Il Primato Nazionale mensile in edicola

Molinella, 29 mag. – “Uscite il meno possibile” e “non esitate a chiedere”. Sono solo alcune delle raccomandazioni che i carabinieri fanno ai residenti della zona rossa, nelle campagne del ferrarese, dove si pensa che da due mesi si nasconda Igor il russo, che poi è serbo e si chiama Norbert Feher. Gli uomini che lo cercano sono sempre 1200, con i relativi costi che questo comporta, ci sono sempre i cani molecolari, i parà del Tuscania, i Cacciatori di Calabria e di Sardegna, le teste di cuoio del Gis, il super-drone, il partigiano di 94 anni.
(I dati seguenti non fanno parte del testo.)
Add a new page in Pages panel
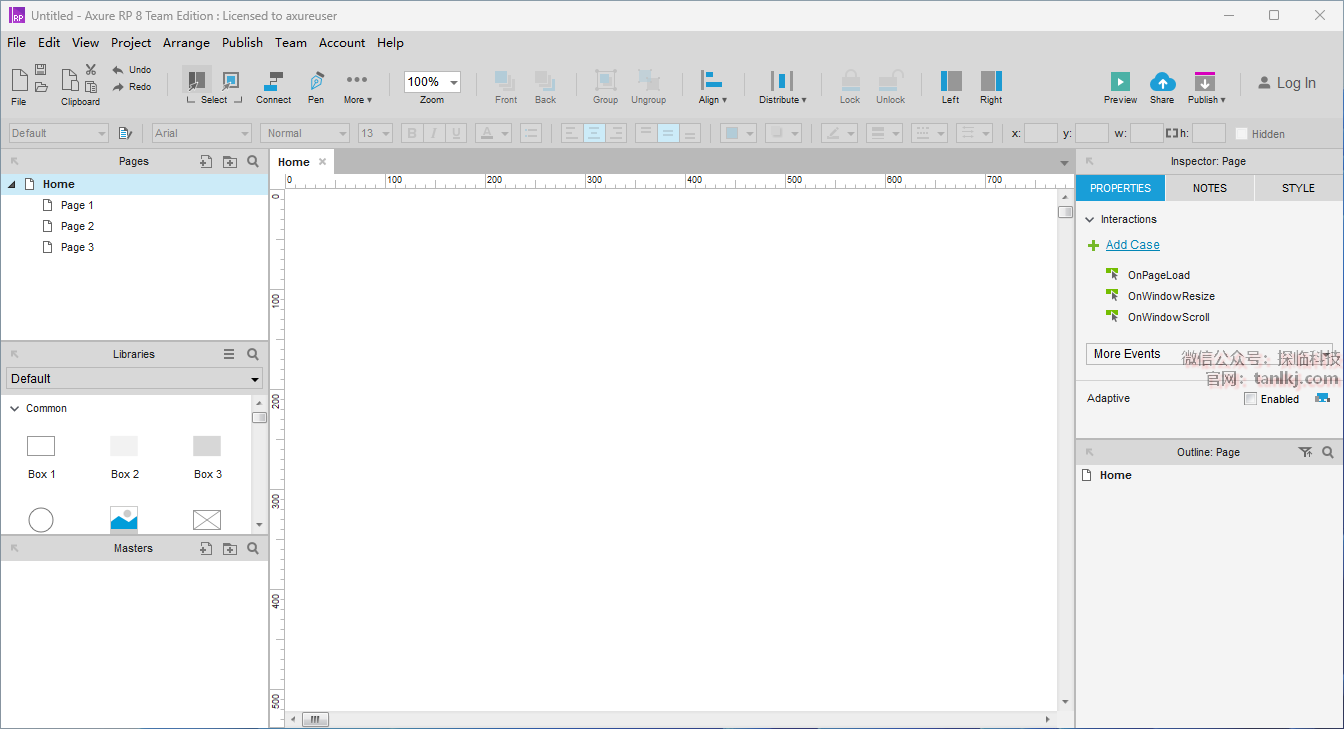This screenshot has width=1344, height=729. (x=206, y=161)
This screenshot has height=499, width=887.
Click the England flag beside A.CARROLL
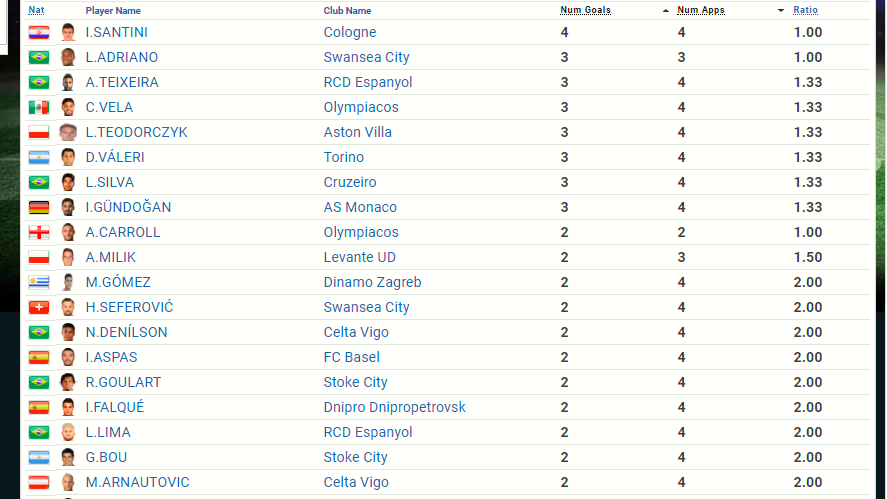pyautogui.click(x=39, y=233)
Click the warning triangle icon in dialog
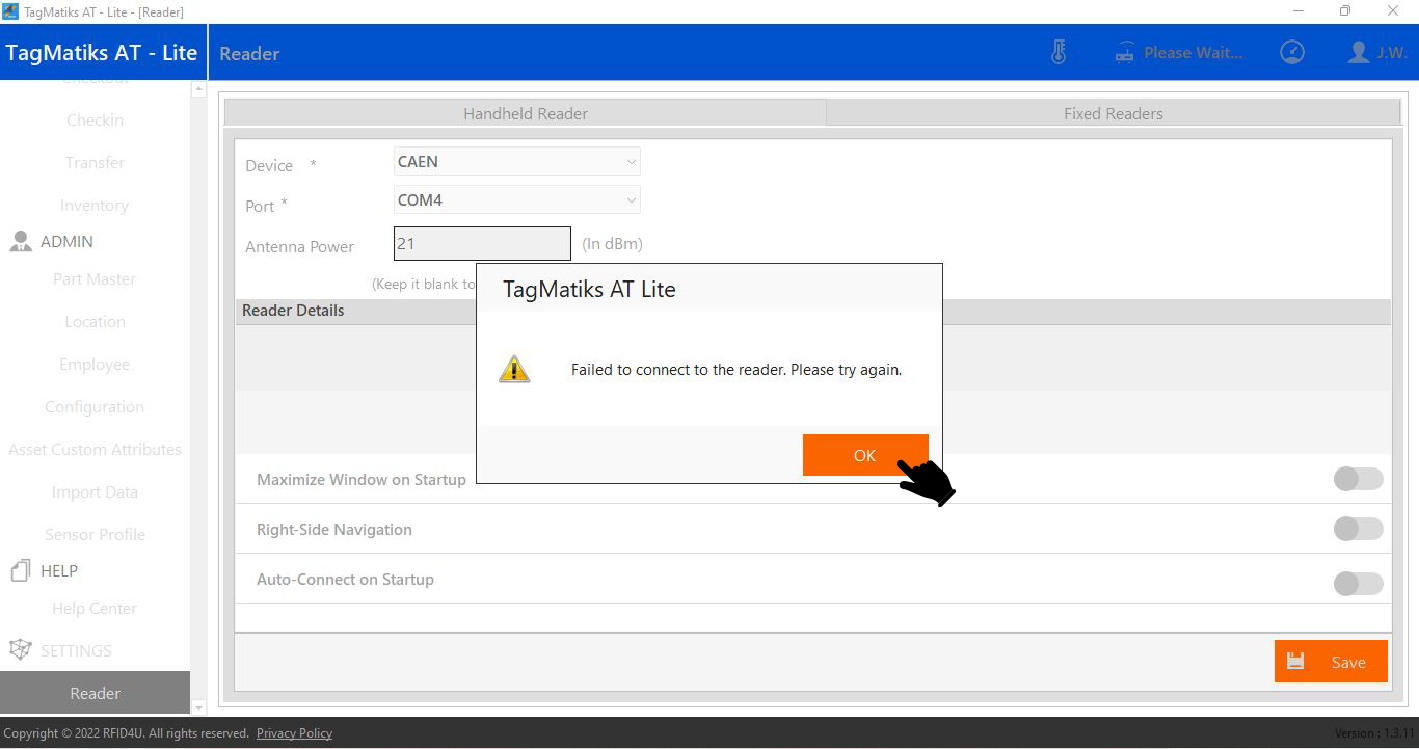This screenshot has width=1419, height=749. click(x=515, y=369)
Tutti setacciano paludi, boschi, acquitrini, campi e casolari. Ma Igor non si trova.

La gente è arrabbiata, ha paura e pretende sicurezza. Oggi c’è stato un vertice tra i carabinieri e la popolazione per cercare di placare i malumori. Vi hanno partecipato i cittadini, i sindaci di Molinella, Budrio, Portomaggiore ed Argenta e i rappresentanti dell’Arma e che stanno guidando le operazioni di ricerca. Ai cittadini è stato raccomandato di limitare gli spostamenti, di non aprire a nessuno che non si conosce, e di non affrontare il killer in caso lo incontrassero, ma di chiamare i carabinieri. E via una lunga serie di altri consigli, che il buon senso già suggerisce, insieme alla giustificazione del colonnello Valerio Giardina, comandante provinciali dell’Arma di Bologna, il quale ripete che “le ricerche sono complesse e non si possono divulgare segreti investigativi”.
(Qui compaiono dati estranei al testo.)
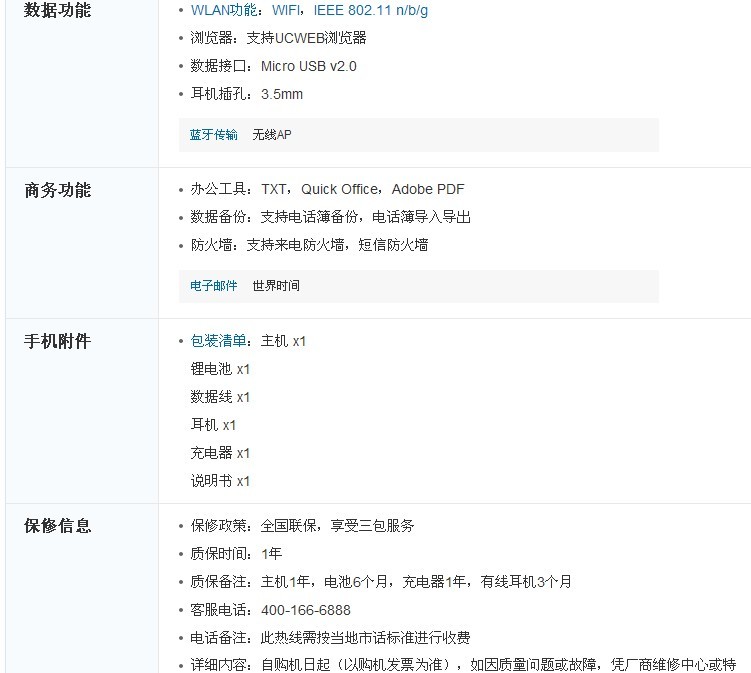The height and width of the screenshot is (673, 751).
Task: Click the customer service number 400-166-6888
Action: (306, 610)
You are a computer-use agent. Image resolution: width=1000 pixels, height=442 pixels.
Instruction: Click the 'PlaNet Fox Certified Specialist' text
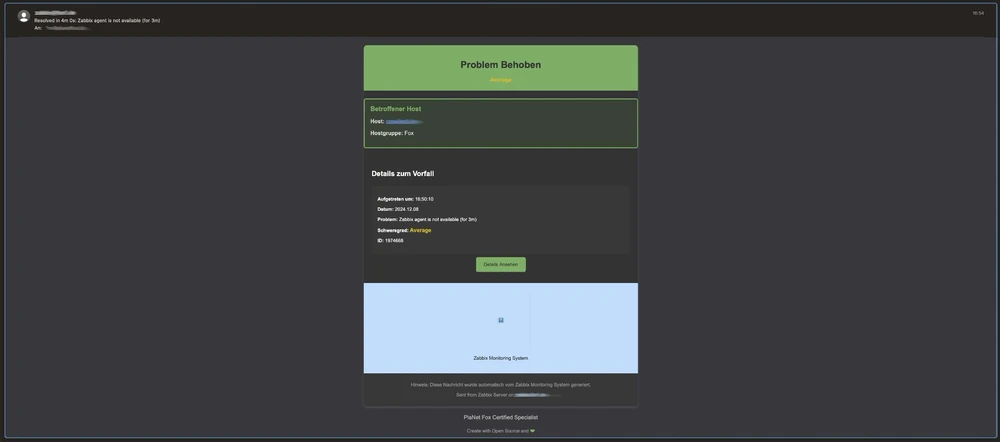coord(500,417)
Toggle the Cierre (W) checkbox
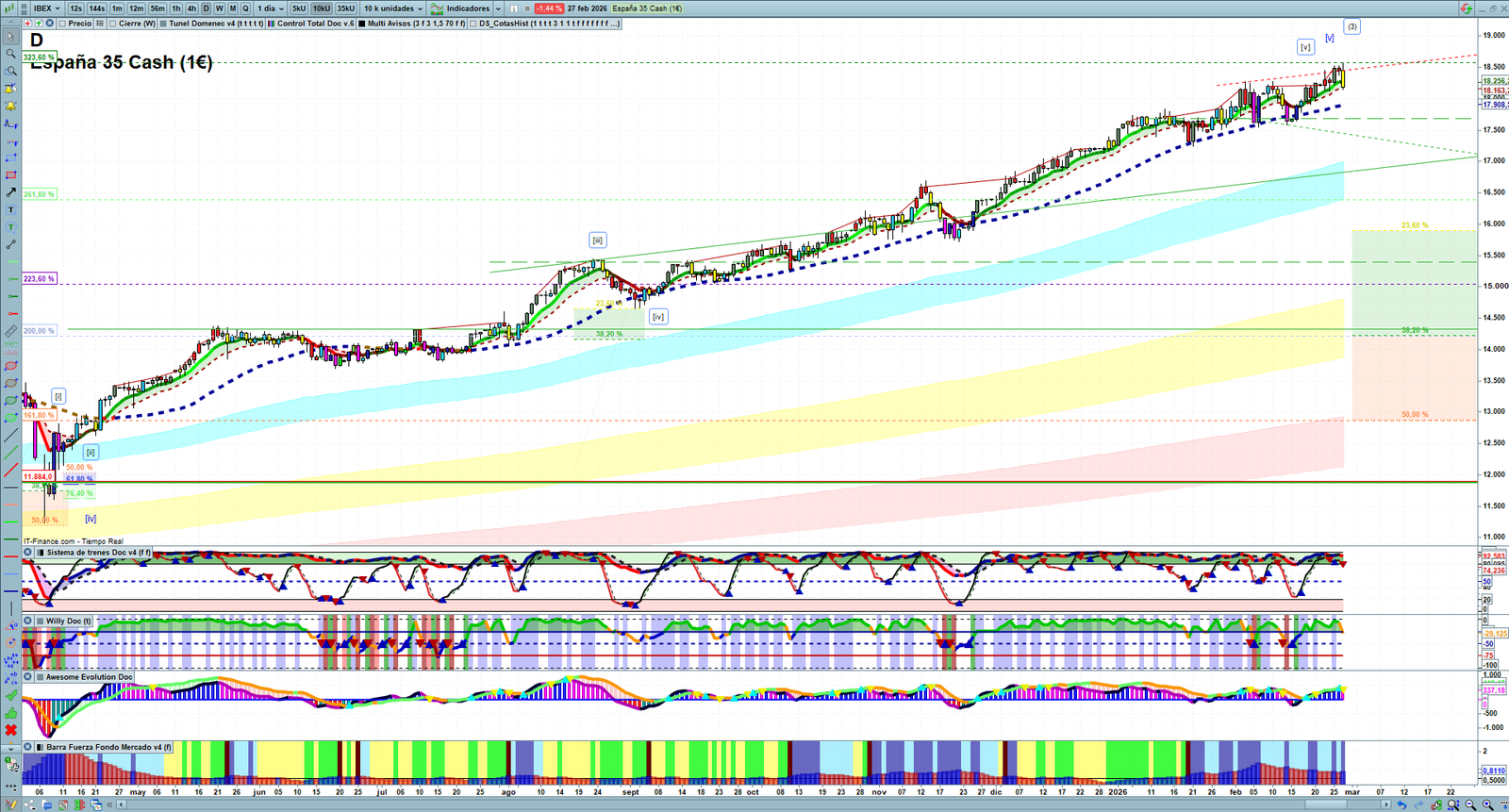Viewport: 1509px width, 812px height. pyautogui.click(x=113, y=24)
Ma le raccomandazioni dei carabinieri sembrano cadere nel vuoto se si legge quanto riporta oggi il quotidiano Il Resto del Carlino, che evidenzia una serie di errori e leggerezze commessi dagli inquirenti prima e dopo i delitti di Budrio e Portomaggiore. Innanzitutto i carabinieri si sarebbero lasciati sfuggire il killer nonostante la sera dell’8 aprile lo avessero visto a bordo del Fiorino e lo avessero riconosciuto. E prima ancora, ci si chiede come abbia fatto Igor a farsi tutti i selfie che ha pubblicato sul suo profilo facebook mentre era ricercato da due anni. Infine, l’identità. Tutti lo chiamano Igor Vaclavic, ma che lui fosse Norbert Feher gli inquirenti pare lo sapessero già dall’estate scorsa, così come pare sapessero quali erano i telefoni cellulari che utilizzava. E allora, perché nessuno lo ha fermato prima che fosse troppo tardi?
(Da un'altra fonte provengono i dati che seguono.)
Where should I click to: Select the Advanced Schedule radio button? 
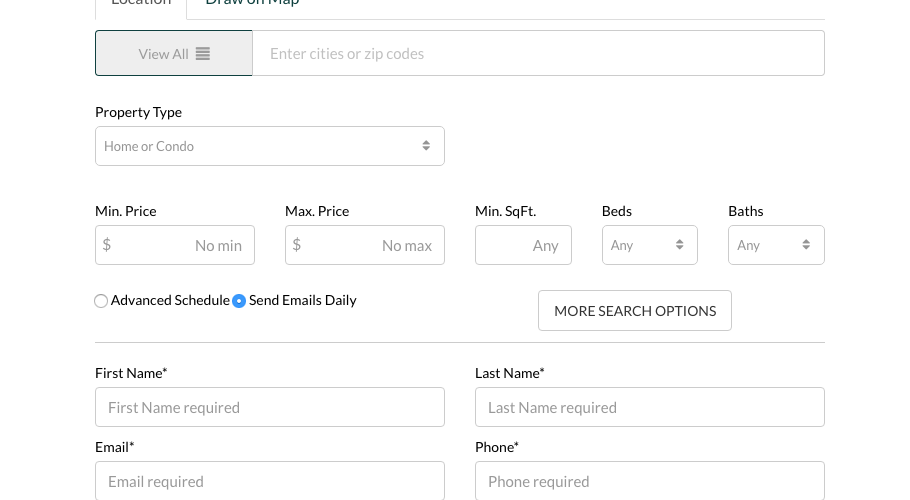tap(101, 301)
La tua mail per essere sempre aggiornato

1 commento

  1. a meno che questo slavo (per fortuna almeno costui non lo dobbiamo chiamare “profugo” giusto ?) non abbia avuto connessione internet nella “giungla” come un novello Rambo via radio con il Colonnello Trautaman (“capo pattuglia chiama corvo”) cosa abbastanza improbabile…

    è abbastanza facil che se ne stia tranquillo a casa di suoi connazionali senza troppi problemi; gli “avvistamenti” (sempre che ve ne siano realmente stati) sono stati solo un escamotage per dare un senso ed una giustificazione a tutta quella importante macchina organizzativa a livello tattico impiantata in loco.

    tutto qui e non credo di sbagliare.